Bending light beams to your whim sounds like a job for a wizard or an a complex array of bulky mirrors, lenses and prisms, but a few tiny liquid bubbles may be all that is necessary to open the doors for next-generation, high-speed circuits and displays, according to Penn State researchers.
To combine the speed of optical communication with the portability of electronic circuitry, researchers use nanoplasmonics — devices that use short electromagnetic waves to modulate light on the nanometer scale, where conventional optics do not work. However, aiming and focusing this modulated light beam at desired targets is difficult.
“There are different solid-state devices to control (light beams), to switch them or modulate them, but the tenability and reconfigurability are very limited,” said Tony Jun Huang, associate professor of engineering science and mechanics. “Using a bubble has a lot of advantages.”
The main advantage of a bubble lens is just how quickly and easily researchers can reconfigure the bubble’s location, size, and shape — all of which affect the direction and focus of any light beam passing through it.

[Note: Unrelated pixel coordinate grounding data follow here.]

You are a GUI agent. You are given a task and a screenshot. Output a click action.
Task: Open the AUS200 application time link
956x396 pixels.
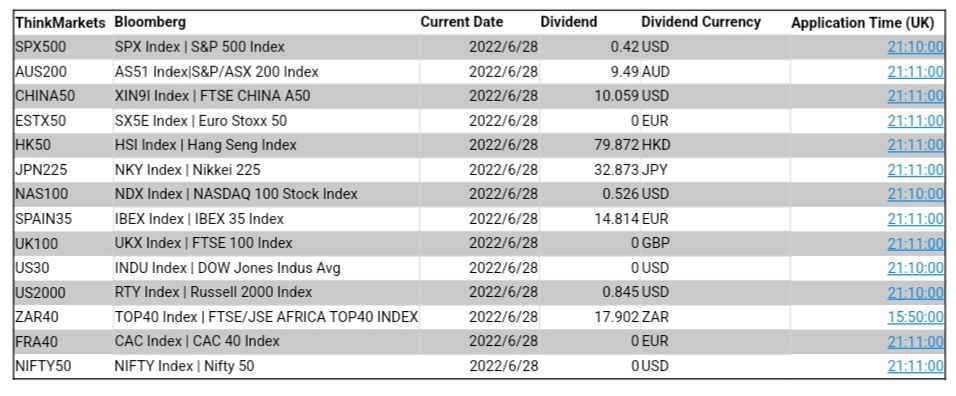[915, 71]
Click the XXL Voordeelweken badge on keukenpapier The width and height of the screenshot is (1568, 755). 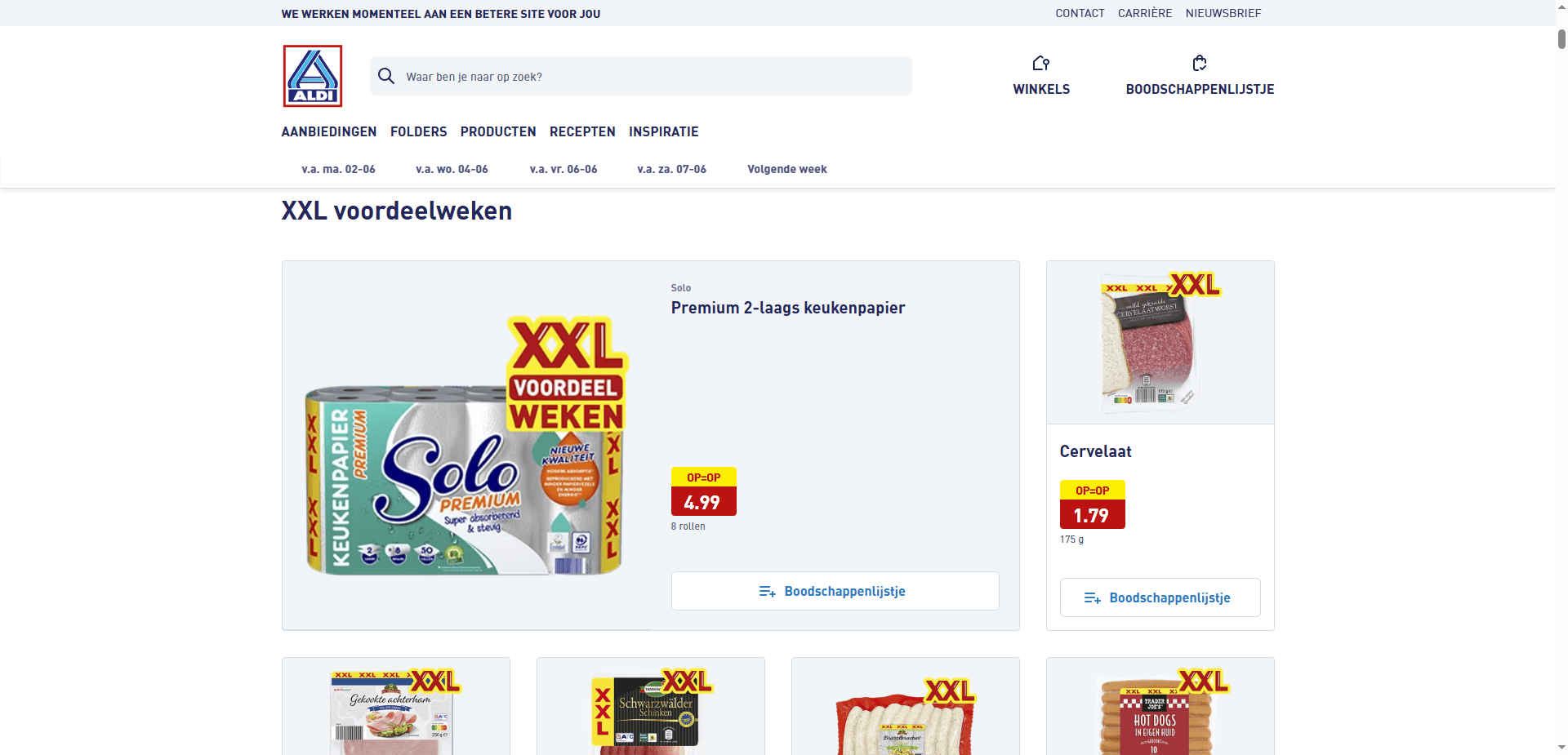567,374
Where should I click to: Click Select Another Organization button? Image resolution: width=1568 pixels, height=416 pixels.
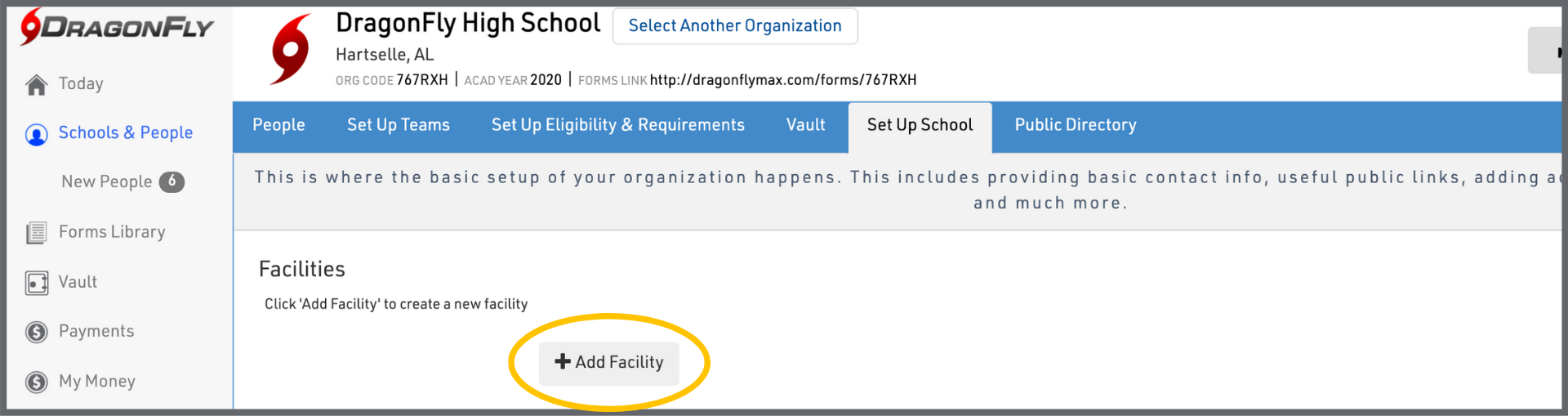[x=735, y=26]
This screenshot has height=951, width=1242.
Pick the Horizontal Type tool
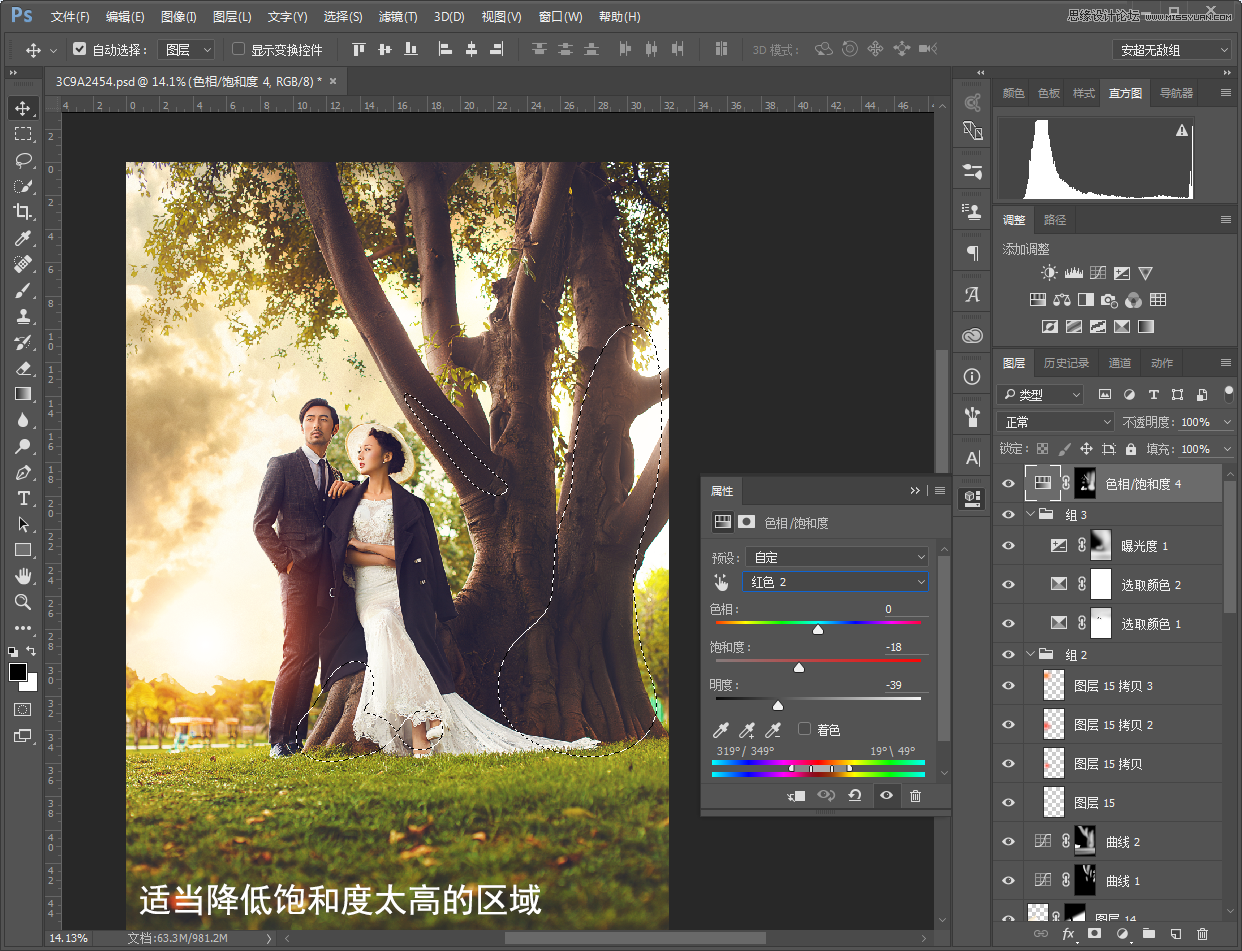pyautogui.click(x=22, y=498)
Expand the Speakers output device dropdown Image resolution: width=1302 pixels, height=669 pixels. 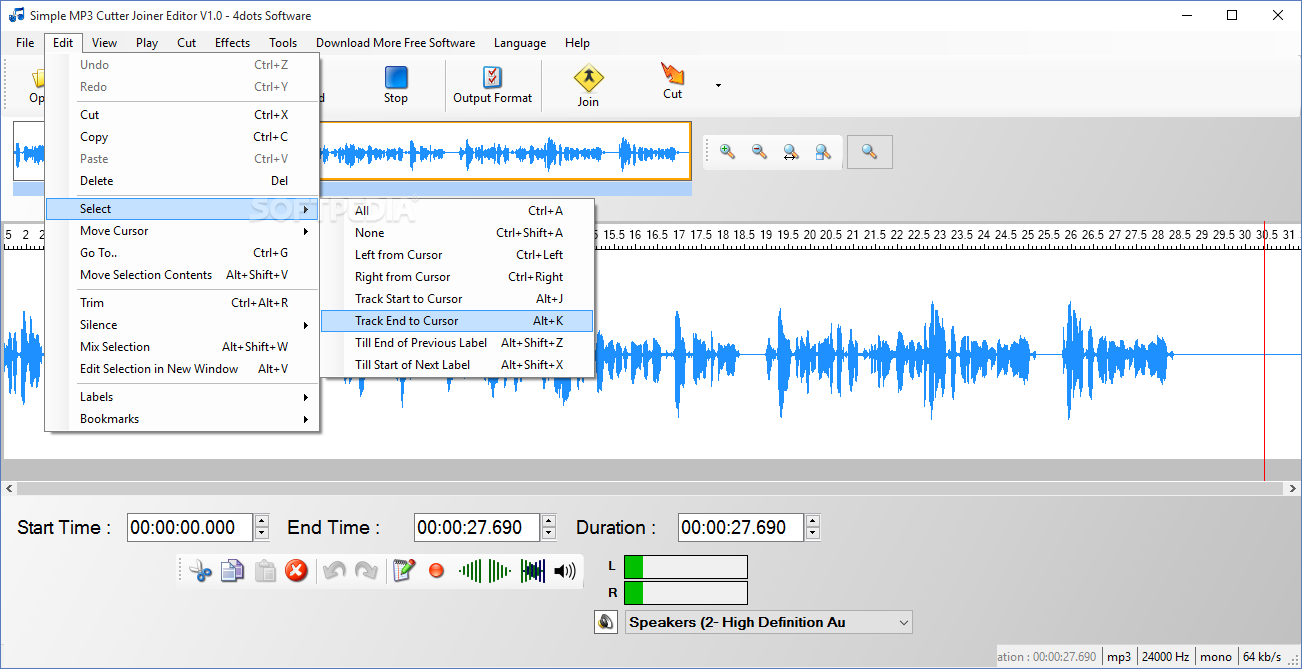pos(903,622)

Huang’s team created separate simulations of the light beams and bubble lens to predict their behaviors and optimize conditions before combining the two in the laboratory. They published their findings in Nature Communications.
To form the bubble lens, researchers used a low-intensity laser to heat water on a gold surface. The tiny bubble’s optical behavior remains consistent as long as the laser’s power and the environmental temperature stay constant.